Again, what is sin? John says that sin is “lawlessness.” And that is precisely the nature of much sin today—believers who disregard the commandments of Christ (Mt 28:20) and do as they please. In effect sin is saying to Him, “Don’t You know that you’re standing in my way? Step aside! I want to go that direction.” You can’t tell God to get out of the way without sinning. But, in effect, as Proverbs constantly tells us, sin is taking the wrong path.

My counseling friend, never minimize sin. Don’t allow a counselee to do so. Sin is “sin.” Now, we don’t want to call anything sin that isn’t sin, but we don’t want to call anything that is sin anything else. To call what is sin, “sin,” is to do a counselee a favor—though some counselors must not think so. Jesus came to die for sin. That means it can be forgiven, erased, cleansed. You do no one a favor by calling sin genetic, a mistake, some sort of cultural more, or whatever. Jesus didn’t come to deal with those matters. But He did come to deal with sin.

So call it what you like—but no matter what you say, sin will always be sin. And your sanitizing language can’t change that! Counselor, you deal with much sin; be clear about it and God will bless your counseling by enabling you to help others avoid or repent from sin.

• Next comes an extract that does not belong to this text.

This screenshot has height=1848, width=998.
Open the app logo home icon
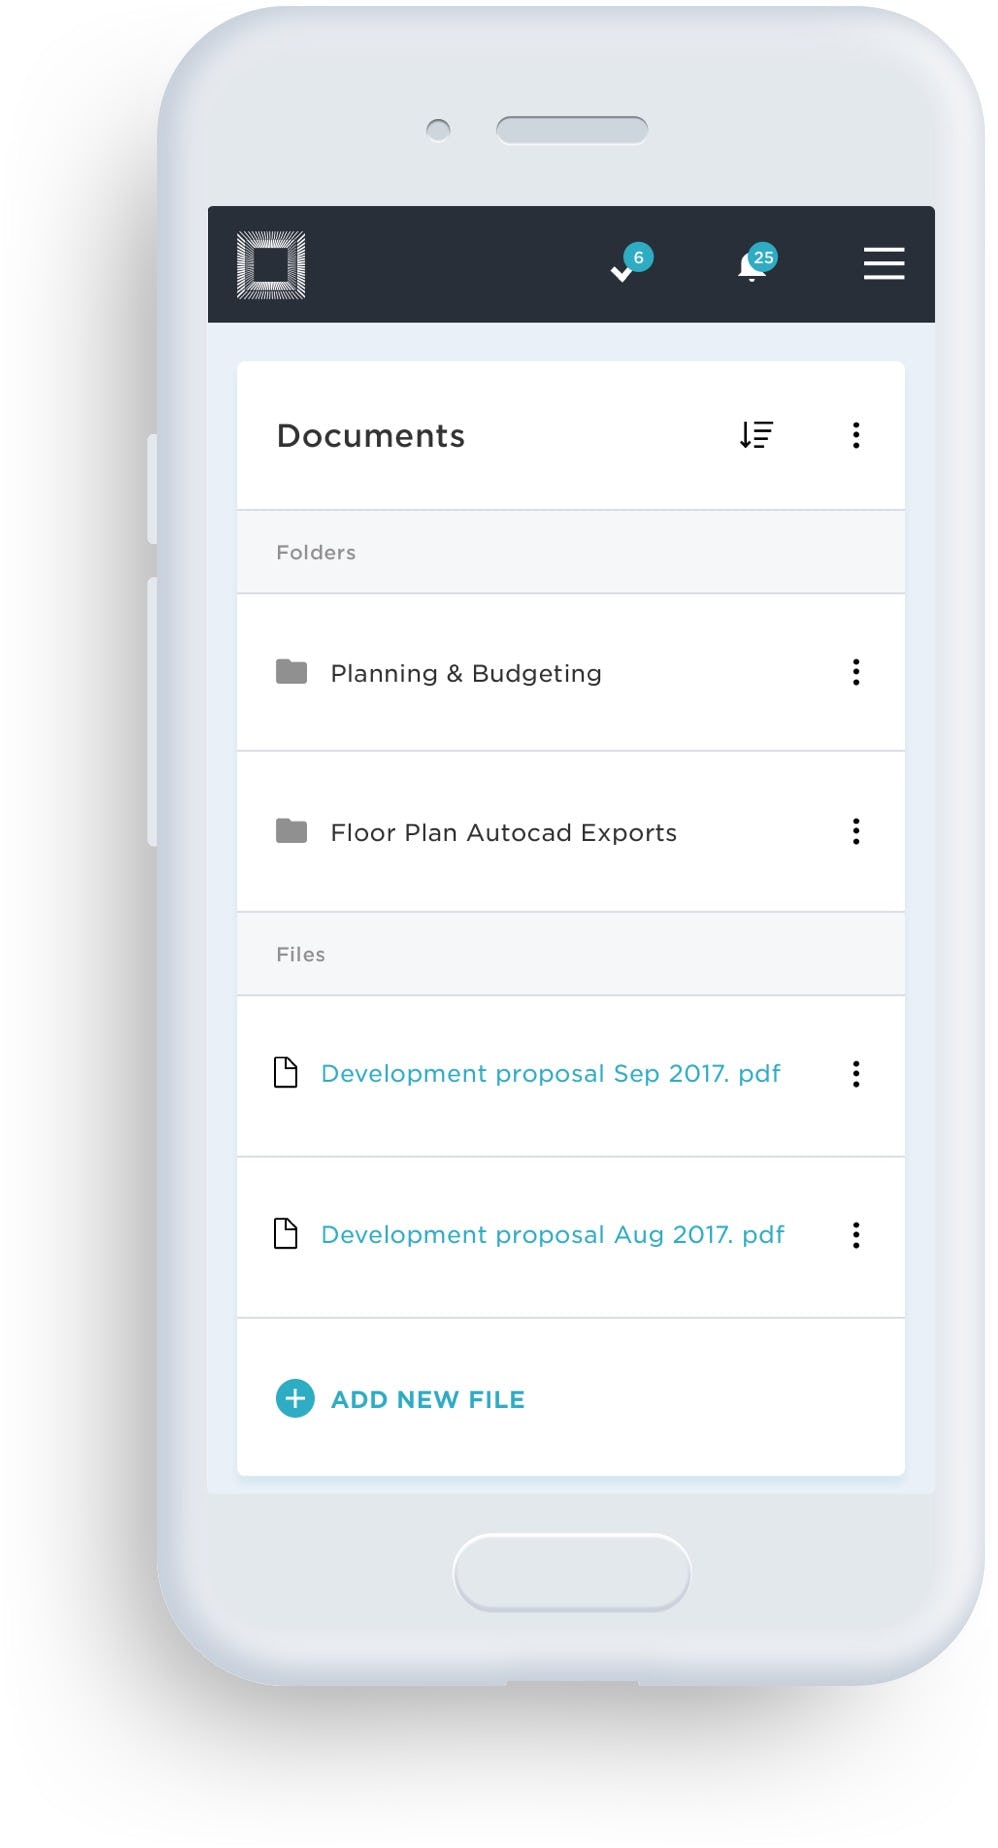pos(270,265)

One thought on “Call It What You Like

  1. The last sentence in this excellent post is a gem! It reminded me of a question I’ve been dancing with of late. What is true repentence? There is so much drivel, emotionalism, and sham which dons the cloak of repentence when it might just be selfish regret. If you are right about the terrible reality of sin, you can be right about the pathway of true repentence. Wrong about sin, wrong about the solution. Dr. Adams helps us get it right!